Interestingly, when firing your own, you could also make Supertiles from combinatorial collections of Penrose or other aperiodic tiles.

gus_massa

Do you have some photos? It may be a nice post.

nhatcher

Hey, thanks! Good luck with your Penrose tiles. I wish I had the time myself :)

blobcode

I feel like SAT solvers and the like are getting a lot more attention on HN recently (for example https://news.ycombinator.com/item?id=44259476) - justifiably so! I think that they're a great tool that's often criminally underused in industry for a whole subset of problems.

staunton

> a whole subset of problems

Like what?

In my experience, 95% of the times I'm considering applying SAT/SMT to a problem, I should actually think about it for another day (perhaps while throwing a SAT solver at it, if that seems fun) and will invariably find that the problem I'm trying to solve is actually something else... In the remaining 5% of problems, there's usually a solution you can download (which maybe uses SMT under the hood).

Sure enough, SMT is really cool and extremely powerful where it's applicable.

LegionMammal978

It's occasionally helped me with the NP-hard problem of "finding a regular language consistent with a set of samples that also satisfies some structural constraints". But more often, the minimal DFA (when it exists) has a few dozen too many states, and the solver gets trapped in the exponential pit of despair, which hasn't really endeared me to the approach. I've yet to actually run into a class of problems where things like SAT or ILP are wildly successful while all other approaches fail.

akoboldfrying

Interesting article! I'm stuck on the following claim about tiling Hats though:

> In each center of an hexagon you can have any of the 12 possibilities:

> Any of the 6 rotations of the Hat

> Any of the 6 rotations of the anti-Hat

For this claim to hold, it must be the case that a Hat (or anti-Hat) occupies the same area as a hexagon. But they don't: a hexagon is made of 6 kites, while a Hat is made of 8. So, some hexagons must contain no corresponding (anti-)Hat -- specifically, for every 8 hexagons, there must be 6 (anti-)Hats.

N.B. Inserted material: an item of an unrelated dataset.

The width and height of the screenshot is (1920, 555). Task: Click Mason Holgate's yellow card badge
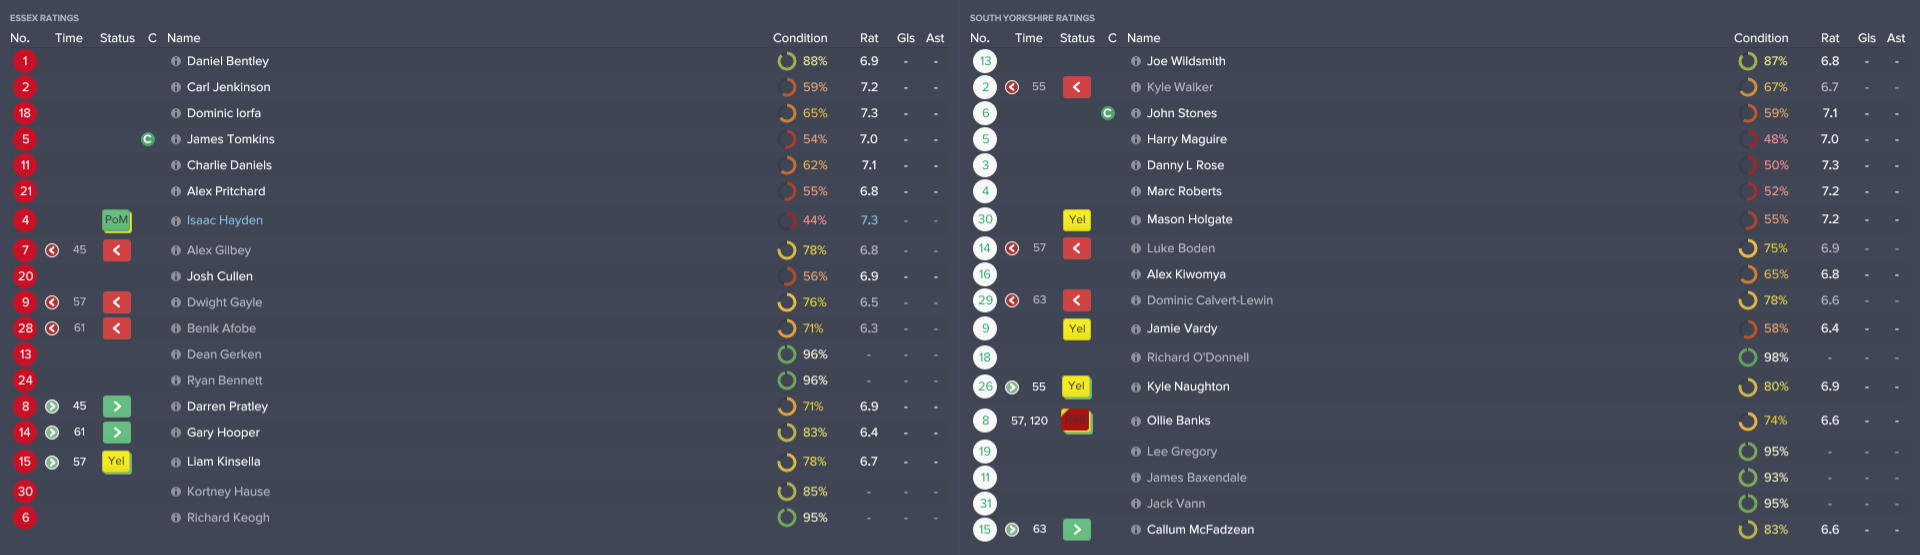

This seems to complicate the SAT formulation. But could the fix be as simple as adding a 13th possibility, "No hat at this hexagon centre occupies more than half of its kites"? Or are additional constraints needed?

nhatcher

Oof, that is poorly written. I'll update the text.

Notice how every hat has a special "marked" vertex. It is the red dot in this image:

https://www.nhatcher.com/images/hats/hat-marked.png

This is what I mean by "at the center ofthe hexagon you have the hat". What should say is "the center of the hexagon coincides with the marked vertex of a hat". Hope that makes more sense.